I live now in the North East, however I am I suppose still a member of The Tonbridge Spotters, I do not ever recall us being formally disbanded we just left school and went our own way, perhaps who knows I may be the sole remaining member of The Tonbridge Spotters. I see now by referring to my various notes and records that though I have seen 30926 Repton many times the first recorded spotting by me was at Ashford on 26 August 1957 and the last time I saw her was 1 July 2008 when I travelled as a passenger on her from Grosmont to Pickering on the North Yorkshire Moors Railway whilst on a day visit, an interval of 51 years.

Tempus Fugit

Tempus Fugit………it certainly has.


I could say that I have been very busy, of course I have, I could say that there has been more important things that kept me away from the Blog, of course there has been, and I could say I have been lazy which is more likely to be the truth, so lazy it is.


So much has happened since the last entry, Christmas for example has been and gone.


The world has gone into a financial free fall that started off in America with the collapse of the sub prime property market which then had the inevitable knock on effect through the financial world. Institutions started clamouring to try and get their loans back from each other, this led to the share price around the world collapsing and ultimately leading to massive job losses, which then again forced even greater falls in shares which then saw the collapse of some financial institutions. We have gained a piece of new terminology; Credit Crunch.

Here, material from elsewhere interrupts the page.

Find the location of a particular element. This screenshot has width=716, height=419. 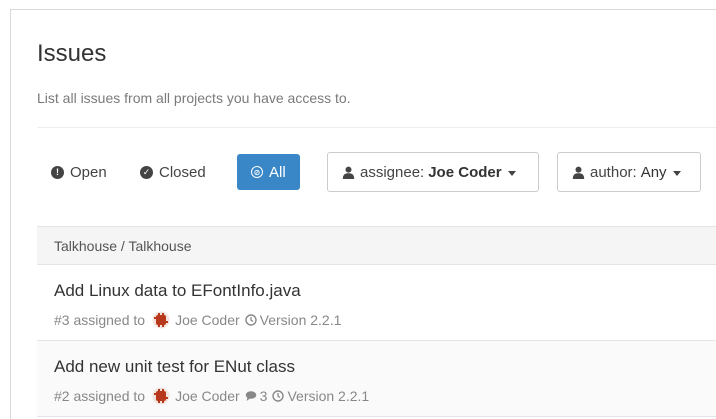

We have been to Germany to visit family. We travelled Commodore Class on the ferry from the Tyne to the Dutch port of Ijmuiden and very enjoyable it was, a few perks being in the line for first on and first off with the car, an enlarged cabin with a double bed rather than the bunks found in the standard cabin, and best of all a complimentary mini bar not found at all in the standard cabin, yes Commodore Class for us again.


The news over the last few weeks has been about that many of our Members of Parliament have been found out with their collective hand in the in the taxpayers till. If this should come as a surprise to some or not I am unsure, not perhaps that these people have been found out but rather that the public has now discovered that it has been going on for so long and certainly extends back long before this present Government.